P Flag chart: Continue respiratory isolation pending AFB smear results. Obtain sputum for routine, anaerobic, and acid-fast cultures and cytology—induce if necessary. Obtain baseline ABG on room air. Bronchopulmonary Hygiene Therapy Protocol: C&DB q2h. Based on ABG results, titrate oxygen therapy per Oxygen Therapy Protocol. Discuss need for bedside spirogram with physician.

Discussion

Two primary clinical scenarios were activated in this case. First, the Alveolar Consolidation (see Figure 9-9) identified on the chest x-ray film reflected the patient’s challenged immune response. This was further manifested by the objective data noted at the patient’s bedside—fever, dull percussion notes, and increased heart rate, blood pressure, and respiratory rate. In addition, the alveolar consolidation undoubtedly contributed to the patient’s pulmonary shunting and mild hypoxemia (see Figure 9-9).

Secondly, clinical manifestations associated with Excessive Bronchial Secretions (see Figure 9-12) also were present in this patient: daily cough, yellow sputum production, crackles, and rhonchi. His oxygen desaturation was mild (Spo2 = 90%), and a room air ABG and subsequent oxygen titration (presumably with low-flow oxygen by nasal cannula) were appropriate.

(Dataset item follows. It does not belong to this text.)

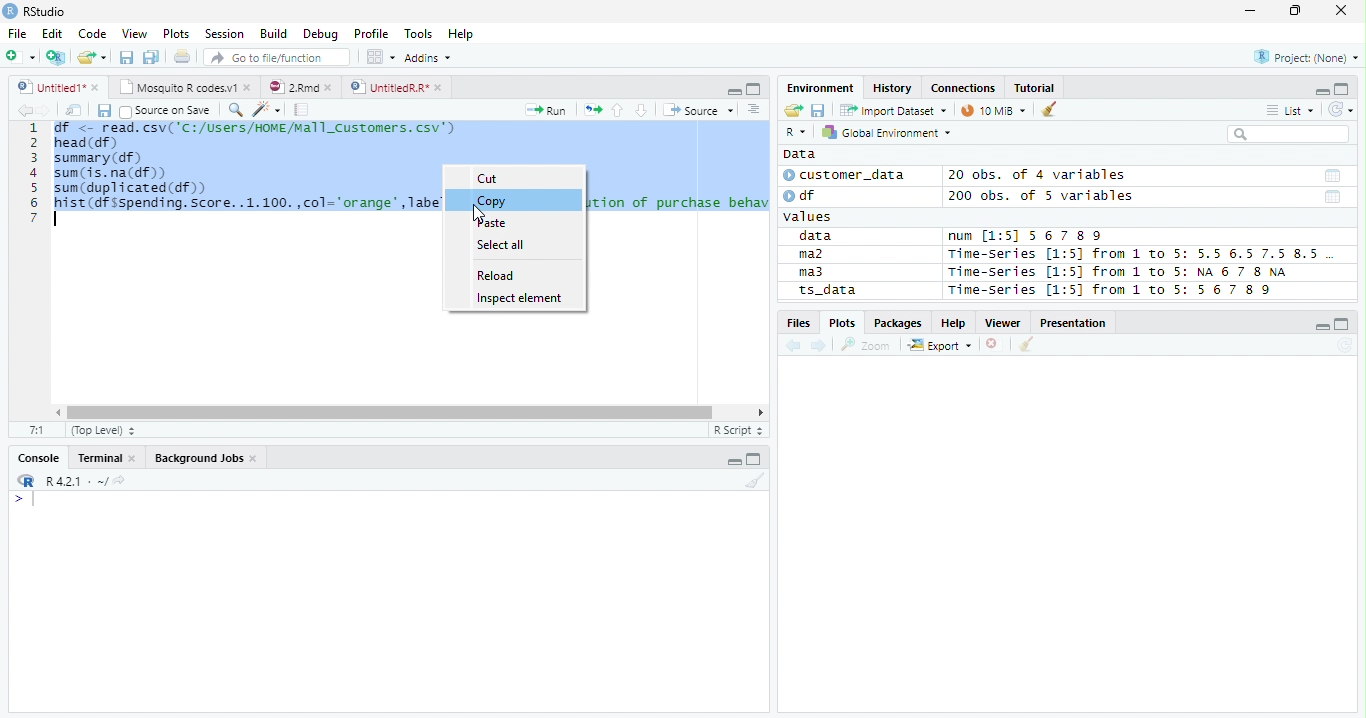  Describe the element at coordinates (822, 88) in the screenshot. I see `Environment` at that location.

As expected, the patient produced sputum containing acid-fast organisms. The attending physician prescribed isoniazid, rifampin, and streptomycin for 2 months, followed by an outpatient course of isoniazid and rifampin for 4 months. The patient also was instructed regarding several different Bronchopulmonary Hygiene Therapy (see Protocol 9-2) to perform at home. The patient did well through 1 year of follow-up.